Crypto Wallet Case Study | 99.97% Uptime & $45K Savings on AWS

When Marketing Success Becomes an Infrastructure Challenge

Our client, a leading crypto wallet processing terabytes of data, relied entirely on an AWS Lambda architecture. While stable under normal conditions, the system critically failed during peak marketing activities.

During free crypto giveaways, instant load spikes of 300–500% caused the infrastructure to crash for 5–10 minutes. For a financial product of this level, even a few seconds of downtime destroys user trust, making an immediate architectural overhaul absolutely necessary.

Project Metrics

-37% AWS costs (actual savings of $45,600 per year)

x3.4 increase in deployment frequency and 0 seconds for "cold starts"

99.97% Uptime across two regions simultaneously (measured over 4 months)

We left this block for those who love technical depth. Here is exactly how we migrated a huge financial product from AWS Lambda to Kubernetes while preserving every transaction.

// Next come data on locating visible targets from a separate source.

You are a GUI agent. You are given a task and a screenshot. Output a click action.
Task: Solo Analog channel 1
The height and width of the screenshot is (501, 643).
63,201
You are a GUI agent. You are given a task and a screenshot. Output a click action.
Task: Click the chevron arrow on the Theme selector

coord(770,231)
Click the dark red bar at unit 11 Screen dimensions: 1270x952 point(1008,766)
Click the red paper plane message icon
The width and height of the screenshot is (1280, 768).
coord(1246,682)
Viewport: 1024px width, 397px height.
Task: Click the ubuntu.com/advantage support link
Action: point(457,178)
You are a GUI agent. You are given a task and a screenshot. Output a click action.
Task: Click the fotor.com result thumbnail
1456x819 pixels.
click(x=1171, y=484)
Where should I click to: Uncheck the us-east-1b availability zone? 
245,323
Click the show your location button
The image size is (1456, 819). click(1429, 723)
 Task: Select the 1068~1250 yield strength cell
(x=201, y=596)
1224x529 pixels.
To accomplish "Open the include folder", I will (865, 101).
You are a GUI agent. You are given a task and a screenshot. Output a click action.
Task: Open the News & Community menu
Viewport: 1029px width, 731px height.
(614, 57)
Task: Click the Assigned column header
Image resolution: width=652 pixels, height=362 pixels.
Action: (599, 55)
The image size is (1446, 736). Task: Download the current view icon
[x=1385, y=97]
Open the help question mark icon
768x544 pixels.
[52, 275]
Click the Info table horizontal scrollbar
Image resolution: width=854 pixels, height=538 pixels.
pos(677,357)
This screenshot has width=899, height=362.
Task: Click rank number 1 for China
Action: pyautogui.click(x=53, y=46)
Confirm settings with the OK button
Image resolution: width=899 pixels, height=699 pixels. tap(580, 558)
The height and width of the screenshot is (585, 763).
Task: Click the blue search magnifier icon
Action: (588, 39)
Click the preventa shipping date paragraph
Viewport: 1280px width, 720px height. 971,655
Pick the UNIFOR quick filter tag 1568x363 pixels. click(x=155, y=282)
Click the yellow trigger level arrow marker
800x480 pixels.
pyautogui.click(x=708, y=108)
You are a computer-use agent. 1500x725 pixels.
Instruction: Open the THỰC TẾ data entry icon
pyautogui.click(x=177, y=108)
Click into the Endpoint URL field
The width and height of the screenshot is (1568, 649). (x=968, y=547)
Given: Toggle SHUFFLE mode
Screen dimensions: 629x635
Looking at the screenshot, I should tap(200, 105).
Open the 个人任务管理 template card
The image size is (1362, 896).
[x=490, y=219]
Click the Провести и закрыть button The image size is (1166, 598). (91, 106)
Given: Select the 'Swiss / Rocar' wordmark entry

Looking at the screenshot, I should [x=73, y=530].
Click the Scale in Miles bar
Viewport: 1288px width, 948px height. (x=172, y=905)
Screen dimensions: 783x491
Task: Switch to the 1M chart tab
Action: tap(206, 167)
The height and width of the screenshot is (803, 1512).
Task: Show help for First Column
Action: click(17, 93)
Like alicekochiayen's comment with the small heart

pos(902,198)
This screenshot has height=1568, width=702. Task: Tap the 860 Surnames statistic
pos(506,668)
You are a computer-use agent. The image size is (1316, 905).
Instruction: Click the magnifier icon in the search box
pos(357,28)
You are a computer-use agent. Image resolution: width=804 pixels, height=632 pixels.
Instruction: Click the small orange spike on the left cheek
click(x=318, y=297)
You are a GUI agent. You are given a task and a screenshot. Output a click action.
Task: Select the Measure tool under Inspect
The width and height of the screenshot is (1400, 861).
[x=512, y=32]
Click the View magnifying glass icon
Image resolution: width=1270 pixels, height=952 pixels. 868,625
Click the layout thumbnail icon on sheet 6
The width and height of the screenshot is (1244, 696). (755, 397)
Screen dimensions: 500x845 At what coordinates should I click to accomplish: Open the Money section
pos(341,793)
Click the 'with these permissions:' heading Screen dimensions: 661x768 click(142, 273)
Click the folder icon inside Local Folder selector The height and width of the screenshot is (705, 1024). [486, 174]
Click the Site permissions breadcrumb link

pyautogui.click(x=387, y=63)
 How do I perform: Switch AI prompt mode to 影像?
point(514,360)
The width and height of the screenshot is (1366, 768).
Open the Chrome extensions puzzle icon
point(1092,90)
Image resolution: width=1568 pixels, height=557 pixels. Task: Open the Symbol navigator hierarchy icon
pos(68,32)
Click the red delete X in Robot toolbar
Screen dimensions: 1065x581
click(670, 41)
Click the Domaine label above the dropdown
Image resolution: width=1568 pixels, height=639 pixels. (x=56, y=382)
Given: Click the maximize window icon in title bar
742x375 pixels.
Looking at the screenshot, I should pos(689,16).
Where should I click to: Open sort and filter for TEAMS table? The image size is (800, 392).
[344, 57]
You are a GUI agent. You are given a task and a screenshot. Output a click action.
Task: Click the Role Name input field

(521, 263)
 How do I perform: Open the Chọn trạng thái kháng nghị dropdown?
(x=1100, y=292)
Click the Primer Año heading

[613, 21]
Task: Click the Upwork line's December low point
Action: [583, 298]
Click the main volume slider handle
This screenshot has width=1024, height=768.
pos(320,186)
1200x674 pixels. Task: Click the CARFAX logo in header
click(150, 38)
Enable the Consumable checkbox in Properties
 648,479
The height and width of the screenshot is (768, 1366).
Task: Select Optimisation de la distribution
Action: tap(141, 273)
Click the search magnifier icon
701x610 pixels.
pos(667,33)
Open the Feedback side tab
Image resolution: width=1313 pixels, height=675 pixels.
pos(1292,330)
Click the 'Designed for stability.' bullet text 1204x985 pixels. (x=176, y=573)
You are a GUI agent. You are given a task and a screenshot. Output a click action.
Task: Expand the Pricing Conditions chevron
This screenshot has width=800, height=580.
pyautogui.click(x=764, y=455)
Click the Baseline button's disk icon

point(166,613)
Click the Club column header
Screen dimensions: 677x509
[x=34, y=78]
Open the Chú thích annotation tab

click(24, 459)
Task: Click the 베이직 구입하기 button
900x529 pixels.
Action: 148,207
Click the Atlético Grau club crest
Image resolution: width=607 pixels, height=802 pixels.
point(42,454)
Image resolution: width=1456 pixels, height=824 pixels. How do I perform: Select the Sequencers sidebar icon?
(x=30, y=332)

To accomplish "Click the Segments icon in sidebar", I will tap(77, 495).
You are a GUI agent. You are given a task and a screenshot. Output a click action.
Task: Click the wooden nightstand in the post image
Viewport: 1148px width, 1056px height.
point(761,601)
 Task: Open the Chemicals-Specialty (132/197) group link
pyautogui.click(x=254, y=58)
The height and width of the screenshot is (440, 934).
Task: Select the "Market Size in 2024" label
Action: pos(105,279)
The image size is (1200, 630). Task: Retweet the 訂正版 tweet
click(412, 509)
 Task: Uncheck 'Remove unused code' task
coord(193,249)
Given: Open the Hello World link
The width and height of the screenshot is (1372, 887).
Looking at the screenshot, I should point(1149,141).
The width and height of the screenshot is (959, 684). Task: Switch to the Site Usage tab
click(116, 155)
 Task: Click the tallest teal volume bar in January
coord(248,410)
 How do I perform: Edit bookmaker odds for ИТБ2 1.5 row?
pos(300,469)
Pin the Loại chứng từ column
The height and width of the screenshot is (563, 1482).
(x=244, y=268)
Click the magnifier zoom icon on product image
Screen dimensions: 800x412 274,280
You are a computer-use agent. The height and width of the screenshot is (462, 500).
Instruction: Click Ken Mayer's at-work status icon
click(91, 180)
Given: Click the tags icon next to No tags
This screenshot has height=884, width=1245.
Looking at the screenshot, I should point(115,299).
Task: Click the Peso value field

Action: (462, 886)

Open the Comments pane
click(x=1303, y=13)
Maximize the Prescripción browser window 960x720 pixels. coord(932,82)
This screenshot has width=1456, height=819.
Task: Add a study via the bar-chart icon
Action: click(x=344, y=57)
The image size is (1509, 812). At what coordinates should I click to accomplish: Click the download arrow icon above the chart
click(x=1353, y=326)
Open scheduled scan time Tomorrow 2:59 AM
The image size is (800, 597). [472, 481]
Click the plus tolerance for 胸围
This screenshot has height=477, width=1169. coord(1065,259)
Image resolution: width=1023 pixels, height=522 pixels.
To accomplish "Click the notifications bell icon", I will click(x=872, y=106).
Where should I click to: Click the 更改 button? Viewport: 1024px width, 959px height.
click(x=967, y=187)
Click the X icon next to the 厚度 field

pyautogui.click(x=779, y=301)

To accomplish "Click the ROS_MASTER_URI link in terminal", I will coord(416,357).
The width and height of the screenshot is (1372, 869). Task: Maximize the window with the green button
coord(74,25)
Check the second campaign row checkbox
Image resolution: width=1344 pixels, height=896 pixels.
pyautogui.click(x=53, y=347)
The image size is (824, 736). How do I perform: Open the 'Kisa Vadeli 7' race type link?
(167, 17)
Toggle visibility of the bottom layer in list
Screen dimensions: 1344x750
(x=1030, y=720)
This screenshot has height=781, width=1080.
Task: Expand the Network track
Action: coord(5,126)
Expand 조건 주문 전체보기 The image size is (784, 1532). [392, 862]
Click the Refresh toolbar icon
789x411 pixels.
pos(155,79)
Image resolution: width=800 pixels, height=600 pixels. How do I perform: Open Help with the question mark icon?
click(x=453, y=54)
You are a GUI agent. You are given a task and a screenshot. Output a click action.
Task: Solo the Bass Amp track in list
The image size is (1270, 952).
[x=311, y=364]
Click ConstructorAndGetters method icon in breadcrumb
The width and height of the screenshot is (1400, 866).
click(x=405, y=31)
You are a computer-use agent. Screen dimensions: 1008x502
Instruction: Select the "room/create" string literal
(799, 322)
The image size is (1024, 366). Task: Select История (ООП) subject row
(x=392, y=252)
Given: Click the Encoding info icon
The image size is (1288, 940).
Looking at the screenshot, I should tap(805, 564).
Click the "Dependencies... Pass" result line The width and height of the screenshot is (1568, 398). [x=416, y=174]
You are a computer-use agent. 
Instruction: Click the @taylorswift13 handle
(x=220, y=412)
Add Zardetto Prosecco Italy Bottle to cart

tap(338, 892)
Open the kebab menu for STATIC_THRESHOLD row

Architectural Debates: Why EKS and not the simpler ECS?

At the start of the project, we faced a choice: where to migrate? The client's team had relevant experience working with Amazon ECS but not much understanding of EKS. It seemed logical to choose ECS—it is much simpler to set up, and migrating to it would have taken less time. However, we convinced the team to take the more difficult route. Our arguments:

Scale dictates the rules: Scale dictates the rules: At large scale — terabytes of data, dozens of services, millions of requests — it's too late to think about “simplicity.” You need tools that provide maximum control.
Tailored approach: With ECS, you have to manage only with the functionality provided by Amazon. EKS is more complex, but thanks to our expertise, it allows for obtaining an individually configured (tailored) result.
Money: Most importantly, EKS allows for the most flexible configuration of cost-optimized autoscaling. At these volumes, proper optimization makes EKS 37% cheaper.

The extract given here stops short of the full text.